A) (2, 3) B) (3, 2) C) (5, -1)
D) (6, 0) E) (7, 3)

Intriguingly, and to my mind all too predictably, students struggle with this problem because they actually try to do calculations or otherwise ascertain an exact answer. (By the way, it's #37 of 60 problems, so above average in difficulty).

But I would hope that it's obvious to students (operant word being "hope") that a 90 degree rotation about the center of a circle by a point in QI will make the image lie in QIV and hence the coordinates must have signs (+, -) respectively. Thus, C is the only plausible answer. I find many students choose D, which suggests many things: that they aren't thinking about quadrants; that they don't visualize 90 degrees very well in this context; and that in general the propensity to calculate first, rather than think before doing anything is a major source of error on both US standardized tests and, likely, international tests with similar problems used to compare nations.

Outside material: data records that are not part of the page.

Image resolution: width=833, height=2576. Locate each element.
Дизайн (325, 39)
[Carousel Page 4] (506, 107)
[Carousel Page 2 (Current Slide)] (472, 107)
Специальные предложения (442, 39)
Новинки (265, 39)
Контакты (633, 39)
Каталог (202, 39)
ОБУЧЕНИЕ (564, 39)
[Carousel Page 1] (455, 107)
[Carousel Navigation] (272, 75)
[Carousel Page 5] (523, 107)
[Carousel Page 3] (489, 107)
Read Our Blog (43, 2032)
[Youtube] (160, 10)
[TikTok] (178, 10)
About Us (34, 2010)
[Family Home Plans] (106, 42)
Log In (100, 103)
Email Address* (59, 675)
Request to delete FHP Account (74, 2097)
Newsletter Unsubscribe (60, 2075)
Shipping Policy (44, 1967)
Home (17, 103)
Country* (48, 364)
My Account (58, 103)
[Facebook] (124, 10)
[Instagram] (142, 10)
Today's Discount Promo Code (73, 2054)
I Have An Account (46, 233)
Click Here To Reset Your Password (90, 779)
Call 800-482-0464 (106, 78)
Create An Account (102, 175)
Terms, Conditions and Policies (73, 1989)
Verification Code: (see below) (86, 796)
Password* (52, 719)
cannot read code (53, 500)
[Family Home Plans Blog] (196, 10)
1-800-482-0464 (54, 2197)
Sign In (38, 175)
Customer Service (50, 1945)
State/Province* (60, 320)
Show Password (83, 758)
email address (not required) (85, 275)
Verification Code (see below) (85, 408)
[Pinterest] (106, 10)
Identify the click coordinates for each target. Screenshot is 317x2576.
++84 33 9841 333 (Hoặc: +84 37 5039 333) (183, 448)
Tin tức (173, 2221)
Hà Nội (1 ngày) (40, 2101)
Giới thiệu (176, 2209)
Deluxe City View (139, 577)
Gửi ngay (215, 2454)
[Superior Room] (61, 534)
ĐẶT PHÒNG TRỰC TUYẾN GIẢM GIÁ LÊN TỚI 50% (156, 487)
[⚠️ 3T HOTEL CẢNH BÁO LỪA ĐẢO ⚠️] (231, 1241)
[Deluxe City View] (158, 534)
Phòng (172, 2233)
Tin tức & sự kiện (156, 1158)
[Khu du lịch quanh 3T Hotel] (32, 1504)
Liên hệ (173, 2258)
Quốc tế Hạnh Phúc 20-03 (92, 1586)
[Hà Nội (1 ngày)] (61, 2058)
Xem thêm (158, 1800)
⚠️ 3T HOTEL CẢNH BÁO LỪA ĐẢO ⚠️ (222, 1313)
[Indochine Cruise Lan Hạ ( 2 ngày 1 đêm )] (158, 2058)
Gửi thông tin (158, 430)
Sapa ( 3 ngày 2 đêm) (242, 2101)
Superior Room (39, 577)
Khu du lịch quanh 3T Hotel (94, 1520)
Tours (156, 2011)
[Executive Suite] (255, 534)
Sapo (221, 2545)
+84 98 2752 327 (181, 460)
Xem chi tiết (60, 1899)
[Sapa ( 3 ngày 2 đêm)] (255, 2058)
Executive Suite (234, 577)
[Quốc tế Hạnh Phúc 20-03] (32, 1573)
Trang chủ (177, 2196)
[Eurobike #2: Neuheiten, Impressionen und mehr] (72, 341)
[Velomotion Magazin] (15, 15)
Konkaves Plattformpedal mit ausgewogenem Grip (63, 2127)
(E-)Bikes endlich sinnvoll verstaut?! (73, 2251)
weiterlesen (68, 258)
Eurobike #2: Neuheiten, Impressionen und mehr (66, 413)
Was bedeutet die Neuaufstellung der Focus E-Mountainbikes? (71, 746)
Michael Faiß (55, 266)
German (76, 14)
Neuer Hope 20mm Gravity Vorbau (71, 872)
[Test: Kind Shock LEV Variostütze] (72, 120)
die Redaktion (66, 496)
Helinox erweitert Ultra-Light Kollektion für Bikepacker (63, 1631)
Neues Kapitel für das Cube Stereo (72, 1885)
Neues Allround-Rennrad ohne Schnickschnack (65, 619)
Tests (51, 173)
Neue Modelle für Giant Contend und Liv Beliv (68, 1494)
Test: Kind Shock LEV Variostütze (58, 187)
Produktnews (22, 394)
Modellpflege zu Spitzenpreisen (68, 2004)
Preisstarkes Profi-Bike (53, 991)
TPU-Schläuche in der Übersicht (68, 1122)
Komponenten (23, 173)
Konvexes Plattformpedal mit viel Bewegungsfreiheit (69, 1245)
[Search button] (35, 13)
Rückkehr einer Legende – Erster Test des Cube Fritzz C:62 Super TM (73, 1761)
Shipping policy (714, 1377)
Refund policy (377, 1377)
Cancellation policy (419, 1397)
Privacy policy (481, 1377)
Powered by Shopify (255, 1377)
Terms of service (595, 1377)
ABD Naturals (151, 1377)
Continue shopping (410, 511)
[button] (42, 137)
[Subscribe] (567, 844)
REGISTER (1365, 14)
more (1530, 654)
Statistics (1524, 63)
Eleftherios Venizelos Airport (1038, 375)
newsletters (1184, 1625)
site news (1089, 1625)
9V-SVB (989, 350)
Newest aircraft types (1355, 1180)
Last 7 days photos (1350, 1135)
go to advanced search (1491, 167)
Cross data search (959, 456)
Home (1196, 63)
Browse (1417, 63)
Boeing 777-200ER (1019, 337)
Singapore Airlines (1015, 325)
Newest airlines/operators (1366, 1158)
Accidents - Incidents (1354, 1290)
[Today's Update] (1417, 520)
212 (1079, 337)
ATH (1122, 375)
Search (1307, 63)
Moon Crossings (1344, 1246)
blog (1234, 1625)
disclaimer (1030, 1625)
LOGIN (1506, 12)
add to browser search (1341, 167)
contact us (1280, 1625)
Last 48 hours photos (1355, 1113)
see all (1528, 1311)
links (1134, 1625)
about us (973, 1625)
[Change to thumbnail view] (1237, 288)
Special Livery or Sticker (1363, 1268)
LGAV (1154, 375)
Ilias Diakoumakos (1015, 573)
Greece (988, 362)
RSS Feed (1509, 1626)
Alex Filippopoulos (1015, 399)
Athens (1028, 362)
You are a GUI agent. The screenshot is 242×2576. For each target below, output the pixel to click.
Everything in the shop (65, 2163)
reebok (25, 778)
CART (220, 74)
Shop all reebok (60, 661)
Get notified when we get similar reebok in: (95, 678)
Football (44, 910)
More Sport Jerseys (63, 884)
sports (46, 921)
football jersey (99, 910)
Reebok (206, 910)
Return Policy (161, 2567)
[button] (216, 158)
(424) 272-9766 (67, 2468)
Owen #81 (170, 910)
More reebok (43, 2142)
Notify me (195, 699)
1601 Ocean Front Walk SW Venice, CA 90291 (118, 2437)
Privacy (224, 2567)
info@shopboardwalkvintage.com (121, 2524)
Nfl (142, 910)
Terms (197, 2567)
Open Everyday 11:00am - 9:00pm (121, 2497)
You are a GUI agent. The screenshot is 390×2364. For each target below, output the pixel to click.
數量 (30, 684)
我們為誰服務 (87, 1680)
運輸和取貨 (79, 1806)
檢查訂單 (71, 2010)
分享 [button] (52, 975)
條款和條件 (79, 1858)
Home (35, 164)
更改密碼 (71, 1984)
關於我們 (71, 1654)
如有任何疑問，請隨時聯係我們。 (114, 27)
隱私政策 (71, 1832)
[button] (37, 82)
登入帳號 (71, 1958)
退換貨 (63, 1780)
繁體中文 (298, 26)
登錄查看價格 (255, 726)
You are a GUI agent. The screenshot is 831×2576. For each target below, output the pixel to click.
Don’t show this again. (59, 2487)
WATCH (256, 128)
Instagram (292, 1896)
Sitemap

Doing things the hard way sometimes makes a lot of sense, but here we see that not only is it inefficient considering that students only have 60 minutes for 60 problems of increasing difficulty/trickiness, but also more likely to lead to error. Sam said…
As a reply to what Michael Paul Goldenberg said about the circle problem:

I completely agree that a simple geometric approach is the best bet. As you said, looking at the picture is a lot quicker than solving the geometry, and yields the correct answer.

I disagree, however with what you said "But I would hope that it's obvious to students (operant word being "hope") that a 90 degree rotation about the center of a circle by a point in QI will make the image lie in QIV"

I believe this would only be true the circle was centered at the origin. Since we are rotating the circle off of the origin, its arcs are not equally split up in each quadrant, and the first quadrant contains more than 90 degrees of the circle. (This is evident if you consider the points where the circle meets the positive x and y axis. Clearly the angle from the point on the positive x axis to the center of the circle to the point on the positive y axis is greater than 90 degrees. Thus the point on the circle in the first quadrant just to the right of the y axis, if rotated 90 degrees about (2, 3), would still be in quadrant 1.) Amazingly good one. I thought it could be solved using a lot of methods.